But this announcement of leniency angered his German cavalry, especially those eager to revenge years of subtle and not so subtle slights. When they failed to convince my father to take up arms against the mutinous legion, one of his own officers slipped into his tent, determined to finish the mutineers’ mission for his own reasons. Only the cautious preparation of one of my father’s Huns saved his life, and the traitor escaped to add his sword to the last army who might welcome him: Alaric’s Confederacy.
Count Heraclian, who had commanded the legions and the massacre at Pavia, accompanied the imperial retinue back to Ravenna, where he was introduced by Olympius to the troops there as the man who saved the Augustus from a vicious Barbarian conspiracy. My uncle had hastily raised Olympius to Master of Offices to replace the murdered Naemorius, so by the time he reached Ravenna, Olympius commanded the Consistory by authority of his office and the throne by the weakness of my uncle.
In less than a year after he was plucked from obscurity, Olympius had managed to anchor a web on the highest structures of the imperium where he could sense the slightest tremor and act with haste to snatch any flies from his threads before they managed to break through.
I often think back and imagine that moment when flowers floated onto the narrow shoulders of that false creature and shouts of praise and gratitude rose about him as my father raced alone through mud and rain and cold to his brief sanctuary.
My father fled the post he had held for fifteen years under three emperors while commanding hundreds of thousands of men and fighting dozens of wars for the glory and safety of the empire, until he arrived at a small brick building on the edge of the Ravenna swamp, where he dismounted and staggered through the wooden door that remained always unlocked. He fell to his knees on the marble tiles.
One day or one night sooner—had I ridden to Bononia, I might have warned him. But then, if he had ever listened to more distrustful and reasonable minds than his own, if he had ever believed a man could be as false as the Minister or as weak as the Augustus, he would not have made the mistakes that he did. He would have seen these men for who they were and not who he wanted them to be. And of course, had he not been a man of principle, he would not have expected other men to be, too.
Many things might have been different had my father not been the man he was, but on August fourteenth, he took sanctuary in a rustic church near Ravenna—a place he would haunt like a ghost for only a short time, before finally joining his beloved Theodosius.

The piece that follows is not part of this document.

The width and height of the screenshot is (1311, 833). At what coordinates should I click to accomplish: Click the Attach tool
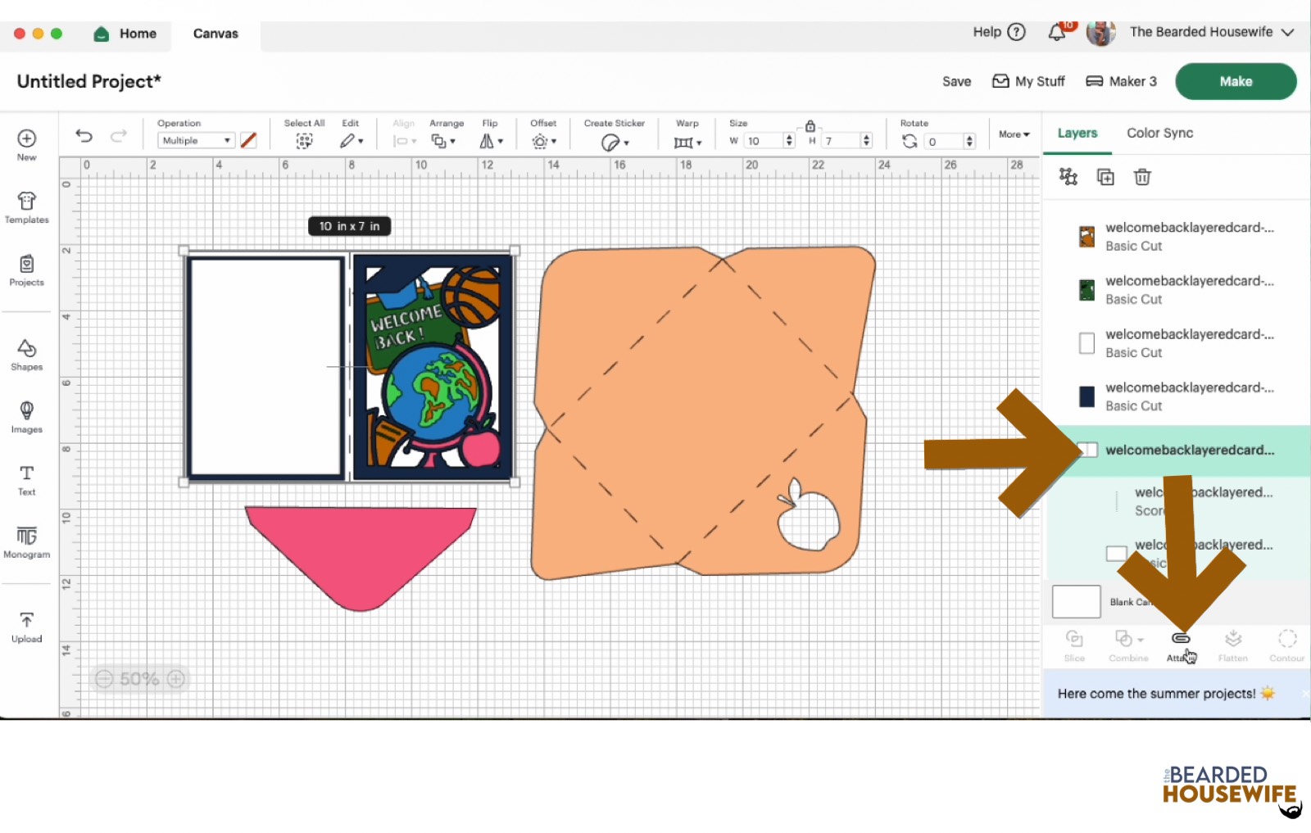[x=1180, y=645]
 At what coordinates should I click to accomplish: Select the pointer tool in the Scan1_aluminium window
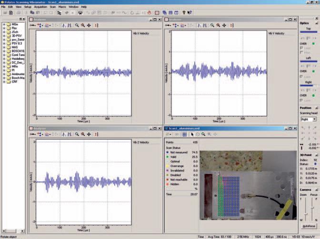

“Have you ever been beaten?” Theodore asked me when we were alone in his library. He addressed me with a relaxed geniality that was more disturbing than comforting. It was a messenger of his who had brought me the news of the massacre and had insisted I come to his house on the Aventine.
His slave mixed me some wine and water, but I simply held it.
Theodore drank his with a thirst borne more from his thoughts than his stomach. He was a man who thrived on being calm amid chaos. He said, “You can crush the feet and hands and still have a man live a long time. Guilty men can’t withstand it, and few innocent men won’t soon agree to any lie that will stop it. This is the fate of Petrus.” He described the terror to come as if it were merely a scene from a market. “Your father’s chamberlain was arrested—Deuterius, since who would know your father’s secrets better than his eunuch servant? He’ll confess, and then there’ll be a list of the proscribed. You’ll be at the top of that list. They won’t even bother to torture you. They’ll just take your head.”
“My father wasn’t there.”
“He’s at Ravenna.”
“I have to see him.”
“If he’s still alive, he won’t be for long. We’ll know by tomorrow what’s happened.”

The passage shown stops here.